OPINION

My reasons for optimism - Helen Zille

WCape Premier on the significance of the ConCourt's Nkandla hearing, and President Zuma's SONA

Inside Government: How South Africa made 300 years of progress in a week

Traditionally I give this speech to the consular corps, in my capacity as Premier of the Western Cape, on the morning after the State of the Nation Address (SONA).  The purpose is to give my perspective on the address and analyse where I think South Africa is headed.

After the President spoke last night, the Rand depreciated and the commentators I have read this morning are generally negative and depressed.

Counter-intuitively, I have rarely been so optimistic about South Africa’s future as I am now.

Last time I felt so good about the future was in 1996, when we adopted our new Constitution.  Today I am upbeat because our Constitution is working.

The real test of a country’s prospects is not merely that it adopts a good Constitution, as we did, but whether the constitution’s checks and balances work when the rubber hits the road.

When that happened last week, our Constitution was equal to the challenge.

At the heart of our constitutional democracy is the crucial notion of “accountability”.  This requires checks and balances on power. And as we meet here today South Africa is a different place from the one we woke up to on Monday.

Let me begin with a theoretical framework for my observations. 

Over the holidays I read Francis Fukuyama’s masterpiece:  the Origins of Political Order and Political Decay.

^^^^^^^^^^^^^^^^

* DIRECTIVE 1:
Answer these questions about the Zille article:
(a) In what year did Zille last feel as good about South Africa's future as she does now?
(b) What happened to the Rand after the President spoke?
(c) Which book did Zille read over the holidays, and who wrote it?
* DIRECTIVE 2: Repeat the passage of the Zille article word for word, beginning at the words "At the heart" and stopping after "for my observations.".
* DIRECTIVE 3: How would the Zille article go on after its final sentence? Write the next part.

^^^^^^^^^^^^^^^^

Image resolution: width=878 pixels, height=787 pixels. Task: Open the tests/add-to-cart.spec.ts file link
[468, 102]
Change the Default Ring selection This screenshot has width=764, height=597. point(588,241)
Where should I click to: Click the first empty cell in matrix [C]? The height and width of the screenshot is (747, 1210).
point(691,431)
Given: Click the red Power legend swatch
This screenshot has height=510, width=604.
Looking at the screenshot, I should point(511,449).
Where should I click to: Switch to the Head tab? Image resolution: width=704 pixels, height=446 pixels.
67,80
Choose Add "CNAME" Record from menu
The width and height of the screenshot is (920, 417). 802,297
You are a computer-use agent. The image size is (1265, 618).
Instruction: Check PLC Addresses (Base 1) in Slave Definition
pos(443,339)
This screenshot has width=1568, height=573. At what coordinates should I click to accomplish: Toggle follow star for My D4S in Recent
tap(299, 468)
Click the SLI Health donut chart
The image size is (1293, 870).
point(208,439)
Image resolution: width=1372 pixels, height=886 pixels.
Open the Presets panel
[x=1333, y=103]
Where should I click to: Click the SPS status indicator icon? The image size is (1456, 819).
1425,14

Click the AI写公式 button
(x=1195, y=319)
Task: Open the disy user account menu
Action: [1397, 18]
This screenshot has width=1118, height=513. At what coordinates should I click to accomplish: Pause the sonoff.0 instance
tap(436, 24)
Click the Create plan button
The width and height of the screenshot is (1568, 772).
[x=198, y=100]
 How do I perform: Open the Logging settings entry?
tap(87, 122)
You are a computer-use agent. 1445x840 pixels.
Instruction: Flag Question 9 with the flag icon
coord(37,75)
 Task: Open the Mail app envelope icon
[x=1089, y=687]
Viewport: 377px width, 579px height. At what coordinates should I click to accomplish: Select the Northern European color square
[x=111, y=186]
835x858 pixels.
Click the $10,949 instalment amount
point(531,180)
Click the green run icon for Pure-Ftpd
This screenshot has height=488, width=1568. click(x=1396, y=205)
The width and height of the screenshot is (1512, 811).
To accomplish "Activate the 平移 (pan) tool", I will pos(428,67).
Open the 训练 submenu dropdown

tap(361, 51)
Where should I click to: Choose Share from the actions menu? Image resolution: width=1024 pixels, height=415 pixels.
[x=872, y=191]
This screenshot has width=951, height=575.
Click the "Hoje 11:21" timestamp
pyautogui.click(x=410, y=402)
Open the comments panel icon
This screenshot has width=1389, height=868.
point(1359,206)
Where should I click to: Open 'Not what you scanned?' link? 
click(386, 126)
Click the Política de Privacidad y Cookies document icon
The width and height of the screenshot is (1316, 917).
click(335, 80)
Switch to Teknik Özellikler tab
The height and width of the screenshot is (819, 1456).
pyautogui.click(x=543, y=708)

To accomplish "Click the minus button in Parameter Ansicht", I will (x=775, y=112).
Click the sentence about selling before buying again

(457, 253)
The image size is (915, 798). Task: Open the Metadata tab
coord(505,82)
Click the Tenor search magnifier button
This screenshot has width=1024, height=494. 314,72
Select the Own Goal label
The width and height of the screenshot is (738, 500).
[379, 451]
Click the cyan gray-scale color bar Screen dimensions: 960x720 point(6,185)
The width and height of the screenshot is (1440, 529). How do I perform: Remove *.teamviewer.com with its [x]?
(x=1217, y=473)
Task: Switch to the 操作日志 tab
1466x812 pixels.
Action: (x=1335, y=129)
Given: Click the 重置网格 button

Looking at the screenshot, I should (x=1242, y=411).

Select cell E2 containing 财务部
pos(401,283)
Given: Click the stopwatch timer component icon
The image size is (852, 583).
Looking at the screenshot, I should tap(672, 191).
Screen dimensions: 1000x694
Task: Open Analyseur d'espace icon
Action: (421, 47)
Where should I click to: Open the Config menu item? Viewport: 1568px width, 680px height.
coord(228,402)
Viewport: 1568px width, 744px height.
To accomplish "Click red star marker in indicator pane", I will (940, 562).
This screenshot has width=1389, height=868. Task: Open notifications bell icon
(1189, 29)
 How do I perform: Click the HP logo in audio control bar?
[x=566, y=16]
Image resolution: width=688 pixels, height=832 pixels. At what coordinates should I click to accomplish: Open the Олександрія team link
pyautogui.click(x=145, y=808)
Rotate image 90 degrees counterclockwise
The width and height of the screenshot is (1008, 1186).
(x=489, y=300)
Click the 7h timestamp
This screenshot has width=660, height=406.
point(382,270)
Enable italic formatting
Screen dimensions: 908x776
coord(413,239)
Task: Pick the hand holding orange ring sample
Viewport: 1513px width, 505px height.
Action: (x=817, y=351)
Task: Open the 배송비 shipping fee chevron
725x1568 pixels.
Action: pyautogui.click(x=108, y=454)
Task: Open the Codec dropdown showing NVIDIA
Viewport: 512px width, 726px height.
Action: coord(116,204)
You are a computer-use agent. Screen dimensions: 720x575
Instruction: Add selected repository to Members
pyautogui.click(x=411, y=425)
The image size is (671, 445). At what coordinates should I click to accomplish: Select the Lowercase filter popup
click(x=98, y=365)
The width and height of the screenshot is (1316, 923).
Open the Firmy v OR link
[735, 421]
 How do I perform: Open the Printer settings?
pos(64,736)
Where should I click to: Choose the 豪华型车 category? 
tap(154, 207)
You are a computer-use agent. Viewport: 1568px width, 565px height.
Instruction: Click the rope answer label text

^^^^^^^^^^^^^^^^

* FINAL RESULT 1:
(a) 1996, when the new Constitution was adopted.
(b) It depreciated.
(c) The Origins of Political Order and Political Decay, by Francis Fukuyama.

* FINAL RESULT 2:
At the heart of our constitutional democracy is the crucial notion of “accountability”.  This requires checks and balances on power. And as we meet here today South Africa is a different place from the one we woke up to on Monday.

Let me begin with a theoretical framework for my observations.

* FINAL RESULT 3:
Starting from the time our distant ancestors began to organise themselves collectively, right up to the development of the modern democratic state, Fukuyama examines the big question: what combination of factors creates the most conducive context for people to be able to live in peace and improve their circumstances: what factors are necessary to ensure a society where life is valued, where freedom is cherished and where inequality is limited; where there are opportunities for individual and collective progress? Some societies are closer to that ideal than others, and he asks: why? 

He identifies a combination of three critical factors: the rule of law, accountability, and the capable state.

As I read this book I was convinced by the merits of the argument. The great value of identifying the key ingredients for success means that countries can measure progress by these yardsticks.

Indeed, they form the tripod on which our own Constitution rests.

Its adoption was a big step on the long road of progress. But on its own, it is not enough. It is crucial that a constitution is robust enough to protect the checks and balances against power abuse from gradual erosion.

During South Africa’s periods of optimism -- euphoria even -- I have often been depressed about our prospects because I saw those foundations of a successful society being eroded in front of our eyes.

For the first 15 years of our democracy we went through the process of concentrating more and more power in fewer and fewer hands. A greater threat to accountability and the rule of law is hard to imagine. At one point, following floor crossing in 2005, the ANC was a mere 3 seats short of a 75% majority in Parliament.  Power was significantly more concentrated (and accountability was significantly weaker) than it was after our first democratic election in 1994.

During those years, I had been tasked by Tony Leon to start the DA’s first branches in Langa, Nyanga, Gugulethu, Cross Roads, and Khayelitsha. Back then, people living there literally took their life in their hands if they joined the DA; they had their houses burnt down and were summonsed to appear before kangaroo courts to face “charges” of joining a ‘white party’.

And with incredible courage, a few of them stood firm and said “this is not about race, it’s about the future of our democracy and defending the freedoms guaranteed in our Constitution, and one day we will be proved to have been right”.

Thinking back on those difficult days, let’s look at where we are now and consider whether the events of the past week, including the State of the Nation speech, have taken us in the right direction or not.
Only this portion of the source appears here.